__Actions requises__
(A) Répondez aux questions suivantes d'après le passage sur la politique grecque, en marquant chaque réponse du même chiffre :
(i) En quelle année le gouvernement de Konstantinos Mitsotakis a-t-il été renversé ?
(ii) Qui animait les occupations et les confrontations dans Athènes ?
(iii) Quel type de langage Kyriakos Mitsotakis a-t-il utilisé lors de la FIT de cette année ?
(B) Traduisez en anglais la phrase suivante du passage sur la politique grecque : « Kyriakos Mitsotakis, lors de la FIT de cette année, s’est montré conscient des risques auxquels il serait confronté à moyen terme. »
(C) Poursuivez le passage sur la politique grecque à partir de sa dernière phrase.

__Passage cité__
# # # # #

La lutte contre la répression, le racisme et contre l’offensive idéologique conservatrice de la droite constituera une première épreuve pour le mouvement populaire, dont l’issue se dessinera au cours des combats de cet automne.

Toutefois l’histoire de la lutte des classes en Grèce démontre que la répression, à elle seule, n’a jamais suffi à assurer la longévité d’un gouvernement. Le meilleur exemple en est celui du gouvernement de Konstantinos Mitsotakis qui, ayant lancé l’offensive néolibérale de 1989 avec le soutien inconditionnel de toutes les forces du système, a été finalement renversé en 1993, suite à un grand mouvement contre les privatisations, dont les occupations et les confrontations dynamiques dans Athènes n’étaient pas animées par l’extrême gauche ou les anarchistes mais par les travailleurs des banques, des transports et des télécommunications.

Kyriakos Mitsotakis, lors de la FIT de cette année, s’est montré conscient des risques auxquels il serait confronté à moyen terme. A la surprise de la majorité des analystes de presse, il a utilisé un langage «centriste», laissant ainsi de la place pour des négociations politiques et, si nécessaire, des «consensus plus larges». Il est clair que le message s’adressait à la fois au KINAL (Mouvement pour le changement) de Fofi Gennimatas et à SYRIZA d’Alexis Tsipras.

# # # # #

__Section des données__
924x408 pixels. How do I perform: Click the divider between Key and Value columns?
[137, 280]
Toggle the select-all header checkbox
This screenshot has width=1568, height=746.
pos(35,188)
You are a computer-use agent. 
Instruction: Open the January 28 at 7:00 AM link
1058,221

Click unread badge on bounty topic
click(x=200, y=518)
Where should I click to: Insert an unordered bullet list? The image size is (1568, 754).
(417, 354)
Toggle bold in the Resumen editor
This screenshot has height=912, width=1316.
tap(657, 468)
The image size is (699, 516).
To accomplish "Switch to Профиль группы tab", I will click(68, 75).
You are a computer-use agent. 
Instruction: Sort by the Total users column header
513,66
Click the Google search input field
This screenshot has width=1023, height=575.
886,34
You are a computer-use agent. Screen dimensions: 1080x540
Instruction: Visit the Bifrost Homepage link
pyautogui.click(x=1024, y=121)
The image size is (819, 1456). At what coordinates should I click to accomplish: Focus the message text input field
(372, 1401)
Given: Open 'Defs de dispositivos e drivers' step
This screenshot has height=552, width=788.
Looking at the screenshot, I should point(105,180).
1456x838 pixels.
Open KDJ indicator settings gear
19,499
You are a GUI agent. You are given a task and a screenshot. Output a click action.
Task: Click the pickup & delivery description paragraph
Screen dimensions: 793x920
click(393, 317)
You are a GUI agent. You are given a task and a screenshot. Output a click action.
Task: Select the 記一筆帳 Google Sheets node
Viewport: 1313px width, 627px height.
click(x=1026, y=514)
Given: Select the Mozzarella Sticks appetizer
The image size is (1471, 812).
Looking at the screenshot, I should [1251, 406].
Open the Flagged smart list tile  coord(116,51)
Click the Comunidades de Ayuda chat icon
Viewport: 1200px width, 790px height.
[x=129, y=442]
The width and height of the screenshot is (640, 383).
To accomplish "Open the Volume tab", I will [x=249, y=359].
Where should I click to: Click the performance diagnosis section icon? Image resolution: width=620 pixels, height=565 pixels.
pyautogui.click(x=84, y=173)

# # # # #

__Résultats par tâche__
(A)
(i) En 1993.
(ii) Les travailleurs des banques, des transports et des télécommunications.
(iii) Un langage « centriste ».

(B) At this year's FIT, Kyriakos Mitsotakis showed that he was aware of the risks he would face in the medium term.

(C)
Au cœur de ce choix il y a la crainte des évolutions futures. Tout le monde a conscience que l’accord d’août 2018, entre Tsipras et les créanciers de la Grèce, celui d’une trompeuse «sortie des mémorandums»,  est basé sur le scénario le plus optimiste pour l’économie internationale. Interrogé à Thessalonique sur les conséquences d’un éventuel ralentissement économique international, l’ultralibéral Kyriakos Mitsotakis a écarté de ses conjectures une telle éventualité et a appelé de ses vœux un… virage néo-keynésien de l’UE, en évoquant à titre d’exemple la nécessité de modération des mesures d’austérité en Allemagne.

Certes, derrière de telles hésitations, derrière le langage apaisé de recherche d’un consensus, se profilent tous les choix inflexibles que la classe capitaliste exige de nos jours pour la Grèce:

• Mitsotakis a annoncé l’abrogation immédiate de toutes les restrictions en matière de protection de l’environnement et d’aménagement du territoire qui pourraient gêner les investisseurs, même les contraintes minimales en matière de santé et de sécurité des salarié·e·s, pour toute nouvelle entreprise. Au sein de ce faisceau de mesures, il faut souligner la «flexibilisation» des Conventions collectives permettant aux capitalistes de payer les salariés qualifiés, dans certaines régions ou secteurs, le salaire minimum légal (650 euros par mois) à la place du salaire conventionnel accordé pour ces catégories.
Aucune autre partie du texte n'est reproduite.